**Try it:** Retype each record exactly, please. Skip none.

**Data provided:**
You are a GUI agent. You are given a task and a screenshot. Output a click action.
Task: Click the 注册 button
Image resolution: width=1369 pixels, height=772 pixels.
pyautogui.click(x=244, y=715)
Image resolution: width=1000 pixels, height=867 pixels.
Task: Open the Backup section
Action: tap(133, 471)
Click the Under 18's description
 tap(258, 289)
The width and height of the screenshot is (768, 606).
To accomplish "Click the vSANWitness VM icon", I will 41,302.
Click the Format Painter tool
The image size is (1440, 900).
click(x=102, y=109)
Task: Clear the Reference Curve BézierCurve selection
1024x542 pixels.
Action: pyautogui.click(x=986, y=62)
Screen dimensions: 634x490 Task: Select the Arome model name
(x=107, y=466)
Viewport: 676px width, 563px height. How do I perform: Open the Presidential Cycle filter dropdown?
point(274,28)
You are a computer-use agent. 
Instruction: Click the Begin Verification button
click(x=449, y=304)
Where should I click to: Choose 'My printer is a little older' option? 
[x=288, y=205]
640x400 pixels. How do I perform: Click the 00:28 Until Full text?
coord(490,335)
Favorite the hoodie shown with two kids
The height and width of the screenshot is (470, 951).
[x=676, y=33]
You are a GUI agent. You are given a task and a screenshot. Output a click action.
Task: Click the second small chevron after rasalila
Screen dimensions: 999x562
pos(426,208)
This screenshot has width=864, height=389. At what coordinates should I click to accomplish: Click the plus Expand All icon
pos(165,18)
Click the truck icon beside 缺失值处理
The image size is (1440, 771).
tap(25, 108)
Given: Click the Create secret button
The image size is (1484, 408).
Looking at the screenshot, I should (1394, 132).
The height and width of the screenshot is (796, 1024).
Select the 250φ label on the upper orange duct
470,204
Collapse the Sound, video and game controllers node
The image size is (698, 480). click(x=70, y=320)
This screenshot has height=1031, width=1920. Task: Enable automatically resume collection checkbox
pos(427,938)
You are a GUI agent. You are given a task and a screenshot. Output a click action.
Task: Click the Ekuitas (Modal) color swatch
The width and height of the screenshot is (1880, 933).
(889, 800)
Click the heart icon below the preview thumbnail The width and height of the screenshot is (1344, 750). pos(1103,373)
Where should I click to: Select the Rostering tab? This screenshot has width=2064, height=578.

**Exercise response:**
You are a GUI agent. You are given a task and a screenshot. Output a click action.
Task: Click the 注册 button
Image resolution: width=1369 pixels, height=772 pixels.
pyautogui.click(x=244, y=715)
Image resolution: width=1000 pixels, height=867 pixels.
Task: Open the Backup section
Action: tap(133, 471)
Click the Under 18's description
 tap(258, 289)
The width and height of the screenshot is (768, 606).
To accomplish "Click the vSANWitness VM icon", I will 41,302.
Click the Format Painter tool
The image size is (1440, 900).
click(x=102, y=109)
Task: Clear the Reference Curve BézierCurve selection
1024x542 pixels.
Action: pyautogui.click(x=986, y=62)
Screen dimensions: 634x490 Task: Select the Arome model name
(x=107, y=466)
Viewport: 676px width, 563px height. How do I perform: Open the Presidential Cycle filter dropdown?
point(274,28)
You are a computer-use agent. 
Instruction: Click the Begin Verification button
click(x=449, y=304)
Where should I click to: Choose 'My printer is a little older' option? 
[x=288, y=205]
640x400 pixels. How do I perform: Click the 00:28 Until Full text?
coord(490,335)
Favorite the hoodie shown with two kids
The height and width of the screenshot is (470, 951).
[x=676, y=33]
You are a GUI agent. You are given a task and a screenshot. Output a click action.
Task: Click the second small chevron after rasalila
Screen dimensions: 999x562
pos(426,208)
This screenshot has width=864, height=389. At what coordinates should I click to accomplish: Click the plus Expand All icon
pos(165,18)
Click the truck icon beside 缺失值处理
The image size is (1440, 771).
tap(25, 108)
Given: Click the Create secret button
The image size is (1484, 408).
Looking at the screenshot, I should (1394, 132).
The height and width of the screenshot is (796, 1024).
Select the 250φ label on the upper orange duct
470,204
Collapse the Sound, video and game controllers node
The image size is (698, 480). click(x=70, y=320)
This screenshot has height=1031, width=1920. Task: Enable automatically resume collection checkbox
pos(427,938)
You are a GUI agent. You are given a task and a screenshot. Output a click action.
Task: Click the Ekuitas (Modal) color swatch
The width and height of the screenshot is (1880, 933).
(889, 800)
Click the heart icon below the preview thumbnail The width and height of the screenshot is (1344, 750). pos(1103,373)
Where should I click to: Select the Rostering tab? This screenshot has width=2064, height=578.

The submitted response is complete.